When this show débuted in 1999, everyone was so charmed by this surfy, Indie, cheeky chappy who ‘pukka’ed and ‘cushdy’ed cookery shows into the 21st century. It was unusual to see a young, trendy man behind a frying pan, much less one who drove a camper van and hosted all of his ridiculously cool and good looking mates at edgy, food-driven events in a loft apartment in London which probably cost a few million quid. Looking back now, The Naked Chef brings cringe to a whole new level and all of his ‘is he cockney, is he Essex’ dialogue is enough to make me want to peel my own skin off. It’s all very NINETIES, but in 2013 it all feels a bit desperate.

Sex and the City

Sex and the City

Okay, okay, don’t shoot me. I know I risk unleashing a world of indignation from a whole slew of Manolo-wearing SATC devotees, but I watched them all right from the beginning last year and they just haven’t aged well at all. The characters seem more like parodies of real people and some of the fashion is just offensive to the eyes (although I’m sure it was super high end at the time). It all seems like one big stereotyped cliché and, at the risk of starting a debate over feminism, I’m not sure that the show presents women in the best light.

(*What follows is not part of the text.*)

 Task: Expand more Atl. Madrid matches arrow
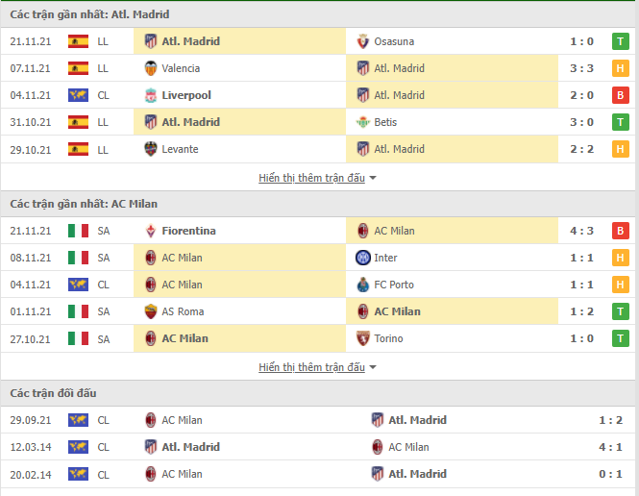point(373,178)
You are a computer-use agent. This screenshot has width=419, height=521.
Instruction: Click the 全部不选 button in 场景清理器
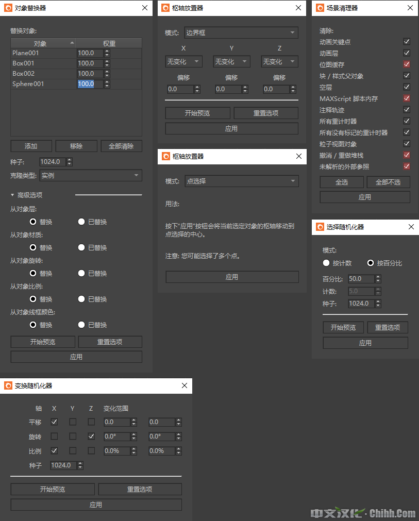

Do you have any more to add to the list? Do you think I’m right or do you completely disagree with my choices? Leave me a comment below.

5 thoughts on “When TV Shows Age Badly

  1. Its good as your other content : D, appreciate it for posting . “I catnap now and then, but I think while I nap, so it’s not a waste of time.” by Martha Stewart.

  2. Unacceptable. Just unacceptable. Also: Dawson never climbed into Joey’s bedroom – it was on the ground floor of the B&B, for starters. Joey climbed into Dawson’s bedroom.

    Consider this post marked with a “Must try harder” for next time. Oh yes. You mess with Pacey Witter at your peril, lady.

  3. I will let you have all of them, but lady you CANNOT say that SATC didn’t age well. I have the boxset & the films on DVD and rewatch them fairly regularly and still adore them completely!